• **PROVIDED PASSAGE**
= = =
A Cure for Wellness has many layers and is definitely not for everyone. It isn’t a great movie, but it is worth seeing.
It is, at its core, a suspense/horror film very much in the vein of Frankenstein and Dracula, even a dash of Phantom of the Opera. But it isn’t a B-grade flick nor is it histrionic or intended to get you with cheap scares.
Balancing the classic influences, there are also nods to Cronenberg’s Naked Lunch and Kubrik’s Eyes Wide Shut. For the former, it is the thin veneer of reality and matter-of-fact absurdity of what is going on, as well as some of the sense of the imagery. From the latter, it is the use of a simple, repeating musical theme and, particularly near the end, a sequence that echos Eyes and a load of Argento and other films from the 70s including Rosemary’s Baby, The Wicker Man, and others.
Visually, the film is full of gorgeous cinematography by Bazelli. The composition and clarity of the shots will make you want to pause every few moments to really examine the detail and relationship of the various objects. It is painterly in its execution, but always in support of the story.
The story itself is somewhat obvious, but what is reality is somewhat not. There are clues, but it is ultimately contradictory, and the ending is nebulous at best. And yet, somehow this gorgeous, Gothic, mental trip to the Swiss Alps is mesmerizing, even with a 2.5 hour run. The whole is, somehow, more than its parts.
= = =
• **AVAILABLE DATA**
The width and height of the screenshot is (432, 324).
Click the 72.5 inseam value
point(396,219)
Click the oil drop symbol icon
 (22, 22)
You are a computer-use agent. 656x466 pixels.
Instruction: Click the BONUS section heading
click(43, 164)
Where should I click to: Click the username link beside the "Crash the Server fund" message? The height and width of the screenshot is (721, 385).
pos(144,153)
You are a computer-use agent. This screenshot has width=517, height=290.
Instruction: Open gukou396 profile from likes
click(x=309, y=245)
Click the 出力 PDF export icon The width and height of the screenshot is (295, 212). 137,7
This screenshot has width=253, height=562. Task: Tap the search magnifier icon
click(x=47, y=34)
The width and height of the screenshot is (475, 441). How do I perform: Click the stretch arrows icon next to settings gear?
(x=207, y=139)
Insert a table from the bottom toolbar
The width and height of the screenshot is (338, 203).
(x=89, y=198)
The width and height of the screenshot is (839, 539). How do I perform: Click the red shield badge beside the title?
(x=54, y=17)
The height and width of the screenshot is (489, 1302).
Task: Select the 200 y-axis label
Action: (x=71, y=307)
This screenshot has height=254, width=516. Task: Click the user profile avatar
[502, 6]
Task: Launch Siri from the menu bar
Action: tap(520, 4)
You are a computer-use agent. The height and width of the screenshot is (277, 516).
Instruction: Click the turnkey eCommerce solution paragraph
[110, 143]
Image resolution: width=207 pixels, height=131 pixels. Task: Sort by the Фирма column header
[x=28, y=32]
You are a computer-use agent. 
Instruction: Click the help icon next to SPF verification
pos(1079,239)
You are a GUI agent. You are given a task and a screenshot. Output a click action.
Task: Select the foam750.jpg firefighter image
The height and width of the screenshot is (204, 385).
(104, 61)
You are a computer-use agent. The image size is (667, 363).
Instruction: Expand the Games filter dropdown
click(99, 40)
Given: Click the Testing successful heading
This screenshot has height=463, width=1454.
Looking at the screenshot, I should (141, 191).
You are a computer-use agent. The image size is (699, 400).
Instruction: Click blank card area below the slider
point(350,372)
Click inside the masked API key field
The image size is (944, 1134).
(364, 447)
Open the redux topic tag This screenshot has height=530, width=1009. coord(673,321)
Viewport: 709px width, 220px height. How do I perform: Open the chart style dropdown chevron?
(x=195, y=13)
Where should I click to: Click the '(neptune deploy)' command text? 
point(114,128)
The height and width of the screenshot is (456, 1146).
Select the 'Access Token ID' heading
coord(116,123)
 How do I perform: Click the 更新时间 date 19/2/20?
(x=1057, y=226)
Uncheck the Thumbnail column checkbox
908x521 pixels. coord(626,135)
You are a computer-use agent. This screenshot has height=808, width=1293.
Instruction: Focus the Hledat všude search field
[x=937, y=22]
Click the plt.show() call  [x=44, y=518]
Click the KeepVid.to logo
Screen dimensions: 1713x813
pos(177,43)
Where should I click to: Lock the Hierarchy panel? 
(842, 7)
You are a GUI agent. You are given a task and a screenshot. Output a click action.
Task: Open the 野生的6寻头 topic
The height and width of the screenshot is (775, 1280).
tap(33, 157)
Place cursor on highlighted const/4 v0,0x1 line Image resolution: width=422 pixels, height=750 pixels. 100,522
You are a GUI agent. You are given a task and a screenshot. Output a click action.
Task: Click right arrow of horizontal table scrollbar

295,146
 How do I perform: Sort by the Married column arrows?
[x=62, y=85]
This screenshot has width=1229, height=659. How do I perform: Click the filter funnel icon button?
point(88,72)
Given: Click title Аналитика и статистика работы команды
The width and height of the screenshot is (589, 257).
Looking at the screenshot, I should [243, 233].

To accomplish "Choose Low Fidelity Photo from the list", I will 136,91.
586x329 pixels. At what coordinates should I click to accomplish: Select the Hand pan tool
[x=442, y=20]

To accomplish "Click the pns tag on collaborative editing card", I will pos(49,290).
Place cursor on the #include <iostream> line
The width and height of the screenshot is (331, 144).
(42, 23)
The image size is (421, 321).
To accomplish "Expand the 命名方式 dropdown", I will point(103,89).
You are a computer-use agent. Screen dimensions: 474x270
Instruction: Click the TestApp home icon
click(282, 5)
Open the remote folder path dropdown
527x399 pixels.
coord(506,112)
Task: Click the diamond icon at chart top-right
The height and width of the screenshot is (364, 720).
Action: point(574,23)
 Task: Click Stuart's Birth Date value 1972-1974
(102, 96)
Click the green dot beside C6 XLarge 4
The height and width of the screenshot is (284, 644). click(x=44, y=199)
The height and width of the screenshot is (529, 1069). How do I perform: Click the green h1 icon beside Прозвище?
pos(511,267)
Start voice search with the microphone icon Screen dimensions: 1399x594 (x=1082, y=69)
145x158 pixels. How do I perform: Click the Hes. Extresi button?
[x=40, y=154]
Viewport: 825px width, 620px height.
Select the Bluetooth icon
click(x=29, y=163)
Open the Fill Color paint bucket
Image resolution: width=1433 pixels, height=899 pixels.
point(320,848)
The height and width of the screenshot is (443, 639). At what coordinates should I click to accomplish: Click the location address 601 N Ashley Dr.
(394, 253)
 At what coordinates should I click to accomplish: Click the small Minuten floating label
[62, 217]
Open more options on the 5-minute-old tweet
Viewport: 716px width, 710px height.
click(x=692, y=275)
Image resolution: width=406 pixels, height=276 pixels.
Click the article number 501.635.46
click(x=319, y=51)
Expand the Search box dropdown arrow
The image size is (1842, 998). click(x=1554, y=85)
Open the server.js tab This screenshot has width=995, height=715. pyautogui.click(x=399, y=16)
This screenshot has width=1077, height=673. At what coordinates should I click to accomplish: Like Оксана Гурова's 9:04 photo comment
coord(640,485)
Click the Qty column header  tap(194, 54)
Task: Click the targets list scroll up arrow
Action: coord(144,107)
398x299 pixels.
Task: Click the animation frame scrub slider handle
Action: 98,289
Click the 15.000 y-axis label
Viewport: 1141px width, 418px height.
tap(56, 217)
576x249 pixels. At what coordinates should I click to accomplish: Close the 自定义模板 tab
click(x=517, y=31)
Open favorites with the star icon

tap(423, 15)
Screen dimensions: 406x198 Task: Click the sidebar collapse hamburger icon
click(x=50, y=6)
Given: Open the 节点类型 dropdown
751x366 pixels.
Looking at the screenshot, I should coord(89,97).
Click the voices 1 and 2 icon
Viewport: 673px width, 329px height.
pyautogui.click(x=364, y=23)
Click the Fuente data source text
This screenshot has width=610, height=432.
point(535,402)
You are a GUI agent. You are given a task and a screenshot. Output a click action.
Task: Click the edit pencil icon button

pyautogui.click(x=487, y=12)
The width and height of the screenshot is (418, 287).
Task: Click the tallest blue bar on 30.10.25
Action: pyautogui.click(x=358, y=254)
= = =
• **THINGS TO DO**
(A) From the review of A Cure for Wellness, output the span that starts with the words "Balancing the classic" and ends after the words "of the story.", copied word for word.
(B) Continue the review of A Cure for Wellness from its last sentence.
None of the records are needed here.

• **OUTPUTS BY TASK**
(A)
Balancing the classic influences, there are also nods to Cronenberg’s Naked Lunch and Kubrik’s Eyes Wide Shut. For the former, it is the thin veneer of reality and matter-of-fact absurdity of what is going on, as well as some of the sense of the imagery. From the latter, it is the use of a simple, repeating musical theme and, particularly near the end, a sequence that echos Eyes and a load of Argento and other films from the 70s including Rosemary’s Baby, The Wicker Man, and others.
Visually, the film is full of gorgeous cinematography by Bazelli. The composition and clarity of the shots will make you want to pause every few moments to really examine the detail and relationship of the various objects. It is painterly in its execution, but always in support of the story.

(B)
There are several nice, small performances, but are only three main roles that form the framework of the movie. Dean DeHaan (Valerian) as the lead isn’t any more likable than he is in other roles, but he has a bit more energy. Generally, I’m finding DeHaan to always have a cool distance; an odd disconnect between his voice and his physical movement that removes you from caring about him. It can be very effective when you aren’t intended to like him, but it makes it hard to even care about what happens to him.
On the other hand, Jason Isaacs (The OA) is wonderfully creepy. He rides the line between care and conspiring beautifully. And Mia Goth (Everest) is practically ephemeral, going through her inevitable changes in a controlled and believable progression. You can see why DeHaan is drawn to her, why anyone would be. And yet she also manages to have a layer of both innocence and poisonousness lurking beneath her surface, like a toxic flower.
As I suggested, the end feels like it could be read in many ways. It is a strong choice, but not a clear one. And I say this despite one of the characters providing an explicit meaning to the title and their philosophy…I just don’t think it covered all that was going on nor the last image. Honestly, I’m still not sure what I think the entire intent was, and that’s somewhat OK because I’ve plenty to chew on.
Director Gore Verbinski and writer Justin Haythe reteamed for this production after their somewhat confused and misfire of The Lone Ranger. Bazelli returned behind the camera again as well. Seeing their efforts in an unfettered venue, absent any expectations, gives me a much better sense of their creative scope. While the end-result is a little baffling, it is a ride I willingly took and continue to think about. Make time for this when you’re in a mood for something darkly beautiful but very different.